The Observer (October 5) had a report from America which gave a grisly account of what was in store for those who were lucky enough to be part of the small minority who survived the holocaust of a nuclear war. With lethal doses of radiation all around, and with the impossibility of organising any sort of life amid all the destruction, the only iron rations a sensible person would have with them would be the “formula” which the Euthanasia Society is going to publish (in a booklet which it seems they dare not issue). It has of course been clear all along that even if such extreme measures as covering your head with a jacket, whitewashing the windows or—the ultimate defence—hiding under the staircase where the Angel of Death can’t find you, would save you from the effects of a megaton H bomb onslaught (and obviously the writers of the government pamphlet on the subject must have been wetting themselves laughing while they were writing), you would be awfully jealous of those who were lucky enough to have been killed and free from the pain of life in this capitalist vale of tears.

Not that this has prevented a mini-boom in nuclear shelters—there is, as they say, one born every minute. And a man called Popkiss—the son of a Chief Constable, no less—has, according to the Guardian, published a book whose first edition has sold out (get your order in for one of the next edition at once). Scorning the government measures as quite inadequate, Popkiss gives better instructions for the lucky readers. This includes methods of getting to the countryside as soon as Armageddon starts.

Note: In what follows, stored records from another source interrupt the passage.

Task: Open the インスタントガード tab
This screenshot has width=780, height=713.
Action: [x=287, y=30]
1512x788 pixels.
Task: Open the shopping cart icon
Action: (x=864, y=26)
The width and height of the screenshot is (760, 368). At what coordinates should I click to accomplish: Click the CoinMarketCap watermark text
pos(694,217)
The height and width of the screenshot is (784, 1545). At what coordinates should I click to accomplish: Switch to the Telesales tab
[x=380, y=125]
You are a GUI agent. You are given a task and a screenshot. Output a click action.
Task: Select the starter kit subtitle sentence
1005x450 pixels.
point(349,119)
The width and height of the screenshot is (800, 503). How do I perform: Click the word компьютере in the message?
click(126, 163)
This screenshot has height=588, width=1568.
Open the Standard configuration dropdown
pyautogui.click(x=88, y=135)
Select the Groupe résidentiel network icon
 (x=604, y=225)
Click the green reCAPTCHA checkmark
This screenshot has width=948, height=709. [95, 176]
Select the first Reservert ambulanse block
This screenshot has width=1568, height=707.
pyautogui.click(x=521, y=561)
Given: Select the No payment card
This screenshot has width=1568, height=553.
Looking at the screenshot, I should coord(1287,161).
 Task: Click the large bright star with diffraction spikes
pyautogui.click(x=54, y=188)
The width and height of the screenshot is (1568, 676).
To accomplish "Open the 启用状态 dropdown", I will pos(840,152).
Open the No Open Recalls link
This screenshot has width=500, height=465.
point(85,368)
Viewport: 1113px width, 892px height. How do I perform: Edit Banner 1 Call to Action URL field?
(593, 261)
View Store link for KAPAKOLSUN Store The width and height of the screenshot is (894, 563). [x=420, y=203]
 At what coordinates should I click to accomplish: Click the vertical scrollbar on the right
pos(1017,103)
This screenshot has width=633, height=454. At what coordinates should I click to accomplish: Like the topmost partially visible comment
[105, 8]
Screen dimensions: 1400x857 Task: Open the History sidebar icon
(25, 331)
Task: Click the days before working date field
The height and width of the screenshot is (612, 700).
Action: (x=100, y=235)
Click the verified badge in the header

This is going to be difficult, it seems, because the authorities will block the roads with their traffic and their tanks. But Popkiss has no doubt that he will be able to get away. He has carefully noted all the back doubles out of Southampton where he lives. And if you buy the book you will get to know all these useful tips. (As the Guardian reporter pointed out, Popkiss will find that all the back doubles of Southampton will be blocked by all the thousands of readers of his book. However, he will have made a pile out of it by then. You can’t win ’em all. And you can’t take it with you.)

Does nobody want to know the little fact that there is a simple method of avoiding a nuclear holocaust? Simply abolish capitalism, the cause of all wars in the modern world (and of all the other social evils as well). Why wait till the bombs are falling?